Manifestations anti-Monusco: Solange Masumbuko condamne les violences et fustige les agissements de « tireurs des ficelles »

La députée nationale, Solange Masumbuko, affirme, à travers un communiqué signé le 26 juillet dernier que le droit à manifester ne pouvait s’accompagner de violences ou de pillages, après des actions menées par la population du Nord-Kivu lors de manifestations anti-Monusco à Goma et Butembo, notamment la destruction des installations de la mission Onusienne en RDC.

Dans son communiqué, Solange Masumbuko condamne et s’oppose fermement aux actes de vandalisme dont ont fait preuve les manifestants.

« Nous devons très vite dire que manifester est un droit. La constitution accorde à chaque citoyen le droit de manifester, de protester et de s’exprimer librement. La population de Goma n’a exercé que son droit le plus légitime. Nous devons le reconnaitre à ce titre-là! Cependant, nous disons que dire non à la Monusco ne devrait pas faire appel au meurtre, aux casses, aux pillages ni à tout autre acte de vandalisme. Nous condamnons cette attitude. Piller la base de la Monusco n’est pas la solution.
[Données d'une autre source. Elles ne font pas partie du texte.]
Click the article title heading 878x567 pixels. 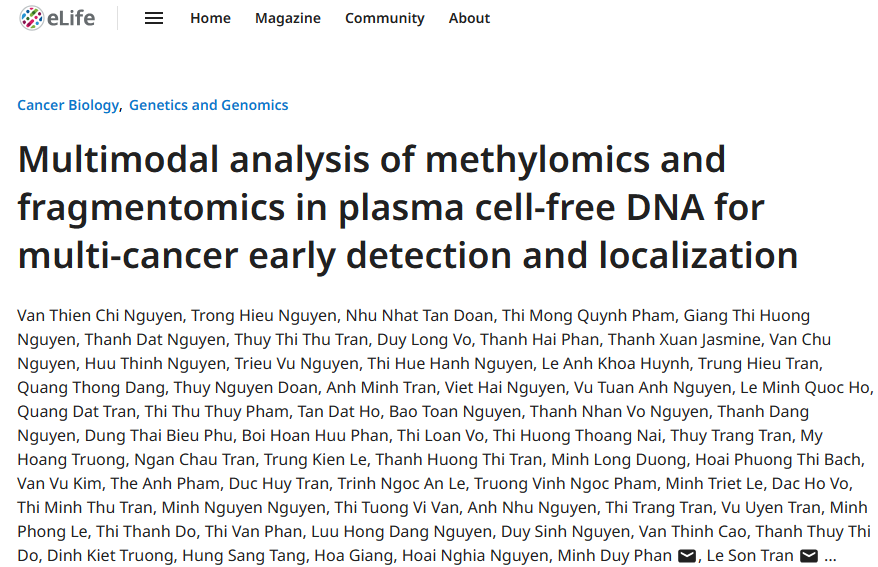coord(407,207)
Et cela ne peut qu’être dénoncé et condamné », peut-on lire.

Cependant, l’élue du peuple dénonce et fustige les agissements ainsi que les réactions de certaines personnes, de tireurs des ficelles qui s’hasardent et se permettent d’attacher « ces événements malheureux que nous déplorons sur le dos du professeur Modeste Bahati Lukwebo »

D’après Solange Masumbuko, « Il s’agit tout simplement d’une machination, d’une campagne de dénigrement et de diabolisation qui vise à ternir l’image de marque du camarade Modeste Bahati Lukwebo », fait-elle savoir avant de poursuivre que « Nous nous sentons donc dans l’obligation républicaine de nous opposer à cette campagne malfaisante. En tant qu’homme de paix, le professeur Modeste Bahati Lukwebo ne peut pousser la population à la violence ».

Pour rappel, le 15 juillet dernier à Goma, le président du Sénat Modeste Bahati avait demandé, lors d’un meeting, à la Monusco de plier bagages pour n’avoir pas pu imposer la paix dans la partie orientale de la RDC.

Le lundi 25 et mardi 26 juillet, la population du Nord-Kivu a répondu présente à l’appel de manifester lancé par les organisations de la société civile contre la Monusco. Au cours de ces manifestations de deux jours, 15 personnes ont été tuées.